Removal of amoxicillin, phenol, and diethyl phthalate using activated carbon from murici seeds (Byrsonima crassifolia L. Kunth)

Abstract

The growth of anthropogenic activities, particularly the intensive use of pharmaceuticals and industrial chemicals, has led to the emergence of toxic "emerging pollutants," posing risks to ecosystems and public health. This study introduces a novel approach by converting murici seed, an underutilized agro-industrial waste, into an effective adsorbent for removing amoxicillin, phenol, and diethyl phthalate from water. Murici seeds were activated with phosphoric acid and carbonized. The activated carbon was characterized using electron microscopy, zero-point charge, infrared spectroscopy, thermal and textural analysis, revealing a surface area of 556.97 m2.g−1 pore volume of 0.447 cm3.g−1, and a mesoporous structure with an average pore diameter of 2.47 nm. A zero-point charge of 6.3 favors selective adsorption based on pH. The adsorbent achieved removal efficiencies of 76 % for amoxicillin, 56 % for phenol, and 97 % for diethyl phthalate, with maximum adsorption capacities (qmax) of 28.3 mg.g−1 for amoxicillin, 74.9 mg.g−1 for phenol, and 43.5 mg.g−1 for diethyl phthalate. Most removal occurred within the first 60 minutes, attributed to the porous structure and oxygenated functional groups facilitating hydrogen bonding and π-π interactions. Compared to other agricultural waste-derived adsorbents, murici-activated carbon shows superior efficiency, particularly for diethyl phthalate, highlighting its potential for scalable environmental remediation.
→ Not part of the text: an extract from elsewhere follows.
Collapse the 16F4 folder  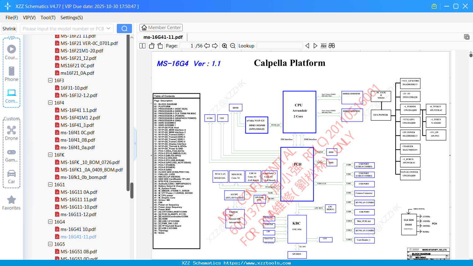[x=50, y=103]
This study offers a sustainable alternative for water purification and contributes to the circular economy by valorizing agro-industrial waste. The implications extend to cost-effective water treatment solutions in industrial and rural settings. Future research should explore adsorbent regeneration, reuse, and application in real-world wastewater systems to optimize performance and environmental benefits.